● Problem to work on
Reproduce each line of the following material verbatim, with no alteration.

* * *

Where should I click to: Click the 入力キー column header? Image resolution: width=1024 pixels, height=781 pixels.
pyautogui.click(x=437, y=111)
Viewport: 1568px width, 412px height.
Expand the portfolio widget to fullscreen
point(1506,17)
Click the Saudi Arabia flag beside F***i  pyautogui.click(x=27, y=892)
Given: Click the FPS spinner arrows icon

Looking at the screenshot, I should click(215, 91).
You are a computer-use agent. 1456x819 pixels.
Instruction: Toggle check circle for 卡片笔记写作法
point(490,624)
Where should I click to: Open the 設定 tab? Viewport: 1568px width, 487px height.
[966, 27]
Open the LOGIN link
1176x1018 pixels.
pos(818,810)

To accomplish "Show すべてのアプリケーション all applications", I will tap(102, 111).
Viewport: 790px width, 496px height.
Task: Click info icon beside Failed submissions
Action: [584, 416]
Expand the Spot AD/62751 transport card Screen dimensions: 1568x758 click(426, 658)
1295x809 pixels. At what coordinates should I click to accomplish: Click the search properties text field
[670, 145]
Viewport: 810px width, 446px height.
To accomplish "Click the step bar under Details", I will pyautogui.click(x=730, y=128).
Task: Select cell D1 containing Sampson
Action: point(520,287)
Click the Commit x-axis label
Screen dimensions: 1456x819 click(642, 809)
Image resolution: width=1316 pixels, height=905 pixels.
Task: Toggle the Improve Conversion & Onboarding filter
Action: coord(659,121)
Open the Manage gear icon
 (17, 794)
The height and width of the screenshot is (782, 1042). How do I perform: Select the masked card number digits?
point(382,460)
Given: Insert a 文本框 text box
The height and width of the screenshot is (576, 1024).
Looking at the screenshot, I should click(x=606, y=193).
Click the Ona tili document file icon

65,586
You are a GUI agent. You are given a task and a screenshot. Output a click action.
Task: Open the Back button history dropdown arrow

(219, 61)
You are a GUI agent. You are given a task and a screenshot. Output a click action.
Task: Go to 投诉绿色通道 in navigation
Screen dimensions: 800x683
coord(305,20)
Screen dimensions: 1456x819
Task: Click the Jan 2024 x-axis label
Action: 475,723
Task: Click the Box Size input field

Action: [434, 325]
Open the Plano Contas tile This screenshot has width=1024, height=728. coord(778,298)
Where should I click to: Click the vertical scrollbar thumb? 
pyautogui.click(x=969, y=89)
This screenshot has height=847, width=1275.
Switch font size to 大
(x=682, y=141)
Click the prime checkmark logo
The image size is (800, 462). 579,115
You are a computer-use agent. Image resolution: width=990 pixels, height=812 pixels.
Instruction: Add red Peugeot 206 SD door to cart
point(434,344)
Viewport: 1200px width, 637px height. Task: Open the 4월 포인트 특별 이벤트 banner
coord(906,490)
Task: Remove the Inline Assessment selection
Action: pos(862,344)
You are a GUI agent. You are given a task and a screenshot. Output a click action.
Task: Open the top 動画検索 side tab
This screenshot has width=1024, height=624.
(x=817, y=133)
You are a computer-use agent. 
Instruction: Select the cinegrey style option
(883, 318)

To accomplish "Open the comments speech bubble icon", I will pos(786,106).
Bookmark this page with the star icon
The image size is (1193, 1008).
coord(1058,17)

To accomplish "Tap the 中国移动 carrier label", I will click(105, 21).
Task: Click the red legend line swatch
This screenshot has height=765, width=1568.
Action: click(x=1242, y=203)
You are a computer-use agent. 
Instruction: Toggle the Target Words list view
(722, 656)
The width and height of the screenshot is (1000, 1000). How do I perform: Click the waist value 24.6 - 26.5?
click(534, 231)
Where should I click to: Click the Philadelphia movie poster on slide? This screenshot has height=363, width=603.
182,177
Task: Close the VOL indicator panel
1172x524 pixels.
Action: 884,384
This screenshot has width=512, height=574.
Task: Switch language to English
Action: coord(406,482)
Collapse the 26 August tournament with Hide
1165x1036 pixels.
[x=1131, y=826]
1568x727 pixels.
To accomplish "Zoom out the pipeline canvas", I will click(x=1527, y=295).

* * *

● Response
Where should I click to: Click the 入力キー column header? Image resolution: width=1024 pixels, height=781 pixels.
pyautogui.click(x=437, y=111)
Viewport: 1568px width, 412px height.
Expand the portfolio widget to fullscreen
point(1506,17)
Click the Saudi Arabia flag beside F***i  pyautogui.click(x=27, y=892)
Given: Click the FPS spinner arrows icon

Looking at the screenshot, I should click(215, 91).
You are a computer-use agent. 1456x819 pixels.
Instruction: Toggle check circle for 卡片笔记写作法
point(490,624)
Where should I click to: Open the 設定 tab? Viewport: 1568px width, 487px height.
[966, 27]
Open the LOGIN link
1176x1018 pixels.
pos(818,810)

To accomplish "Show すべてのアプリケーション all applications", I will tap(102, 111).
Viewport: 790px width, 496px height.
Task: Click info icon beside Failed submissions
Action: [584, 416]
Expand the Spot AD/62751 transport card Screen dimensions: 1568x758 click(426, 658)
1295x809 pixels. At what coordinates should I click to accomplish: Click the search properties text field
[670, 145]
Viewport: 810px width, 446px height.
To accomplish "Click the step bar under Details", I will pyautogui.click(x=730, y=128).
Task: Select cell D1 containing Sampson
Action: point(520,287)
Click the Commit x-axis label
Screen dimensions: 1456x819 click(642, 809)
Image resolution: width=1316 pixels, height=905 pixels.
Task: Toggle the Improve Conversion & Onboarding filter
Action: coord(659,121)
Open the Manage gear icon
 (17, 794)
The height and width of the screenshot is (782, 1042). How do I perform: Select the masked card number digits?
point(382,460)
Given: Insert a 文本框 text box
The height and width of the screenshot is (576, 1024).
Looking at the screenshot, I should click(x=606, y=193).
Click the Ona tili document file icon

65,586
You are a GUI agent. You are given a task and a screenshot. Output a click action.
Task: Open the Back button history dropdown arrow

(219, 61)
You are a GUI agent. You are given a task and a screenshot. Output a click action.
Task: Go to 投诉绿色通道 in navigation
Screen dimensions: 800x683
coord(305,20)
Screen dimensions: 1456x819
Task: Click the Jan 2024 x-axis label
Action: 475,723
Task: Click the Box Size input field

Action: [434, 325]
Open the Plano Contas tile This screenshot has width=1024, height=728. coord(778,298)
Where should I click to: Click the vertical scrollbar thumb? 
pyautogui.click(x=969, y=89)
This screenshot has height=847, width=1275.
Switch font size to 大
(x=682, y=141)
Click the prime checkmark logo
The image size is (800, 462). 579,115
You are a computer-use agent. Image resolution: width=990 pixels, height=812 pixels.
Instruction: Add red Peugeot 206 SD door to cart
point(434,344)
Viewport: 1200px width, 637px height. Task: Open the 4월 포인트 특별 이벤트 banner
coord(906,490)
Task: Remove the Inline Assessment selection
Action: pos(862,344)
You are a GUI agent. You are given a task and a screenshot. Output a click action.
Task: Open the top 動画検索 side tab
This screenshot has width=1024, height=624.
(x=817, y=133)
You are a computer-use agent. 
Instruction: Select the cinegrey style option
(883, 318)

To accomplish "Open the comments speech bubble icon", I will pos(786,106).
Bookmark this page with the star icon
The image size is (1193, 1008).
coord(1058,17)

To accomplish "Tap the 中国移动 carrier label", I will click(105, 21).
Task: Click the red legend line swatch
This screenshot has height=765, width=1568.
Action: click(x=1242, y=203)
You are a computer-use agent. 
Instruction: Toggle the Target Words list view
(722, 656)
The width and height of the screenshot is (1000, 1000). How do I perform: Click the waist value 24.6 - 26.5?
click(534, 231)
Where should I click to: Click the Philadelphia movie poster on slide? This screenshot has height=363, width=603.
182,177
Task: Close the VOL indicator panel
1172x524 pixels.
Action: 884,384
This screenshot has width=512, height=574.
Task: Switch language to English
Action: coord(406,482)
Collapse the 26 August tournament with Hide
1165x1036 pixels.
[x=1131, y=826]
1568x727 pixels.
To accomplish "Zoom out the pipeline canvas", I will click(x=1527, y=295).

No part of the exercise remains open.